За последние годы конкурс имени Чайковского и в самом деле сумел вернуть себе статус заметного игрока музыкальной индустрии. Но именно это настойчивое стремление к интеграции в глобальное культурное пространство выявило целый комплекс противоречий, определивших интригу конкурса-2019. С одной стороны, в не самой простой внешнеполитической ситуации «Чайковский» слишком заметно старается поддерживать свое космополитическое реноме, в результате чего многие решения жюри — по крайней мере в ключевой специальности, у пианистов — со стороны кажутся продиктованными не художественными резонами, а дипломатией. Только так можно объяснить появление в семерке финалистов очевидных аутсайдеров американца Кеннета Броберга и выступающего под французским флагом Александра Канторова: в их отсутствие с двумя важнейшими задачами, стоящими сегодня перед конкурсом — держать курс на респектабельность и на производство репутаций,— вполне бы справились два 20-летних лидера фортепианного марафона, китаец Ань Тяньсю и японец Фудзита Мао.
Главная же системная проблема нынешнего конкурса имени Чайковского оказалась связана, конечно, с выбором тех, кому в качестве финалистов и лауреатов состязания в ближайшие годы суждено будет представительствовать от имени России на мировом рынке. Основные надежды и экспертов, и публики во втором туре возлагались на 32-летнего Андрея Гугнина и 26-летнего Арсения Тарасевича-Николаева — зрелых и очень непохожих друг на друга артистов, игру которых сближает лишь одно общее свойство: оба пианиста отчаянно не желают вписываться в традиционный канон того, как на «Чайковском» должен выглядеть лидер «национальной российской сборной».
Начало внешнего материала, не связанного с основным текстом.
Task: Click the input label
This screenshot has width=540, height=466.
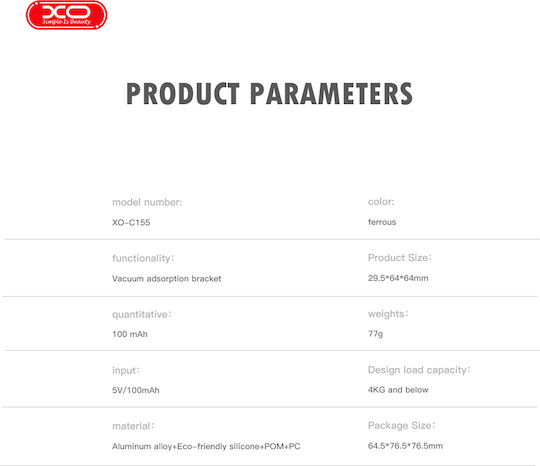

Как можно догадаться, барьер полуфинала не преодолел в итоге ни один, ни другой: почетная роль была изначально закреплена за 25-летним Константином Емельяновым, на поддержку которого околомузыкальная номенклатура бросила всю аппаратную мощь. В этом смысле вердикт жюри фортепианного конкурса оказался во многом показательным и говорящим что-то очень важное о культурной повестке сегодняшней России — в ситуации выбора между индивидуальностью, выходом за привычные рамки и между не слишком вдохновляющим следованием им победа чаще всего остается за теми, кто наиболее предсказуем и понятен.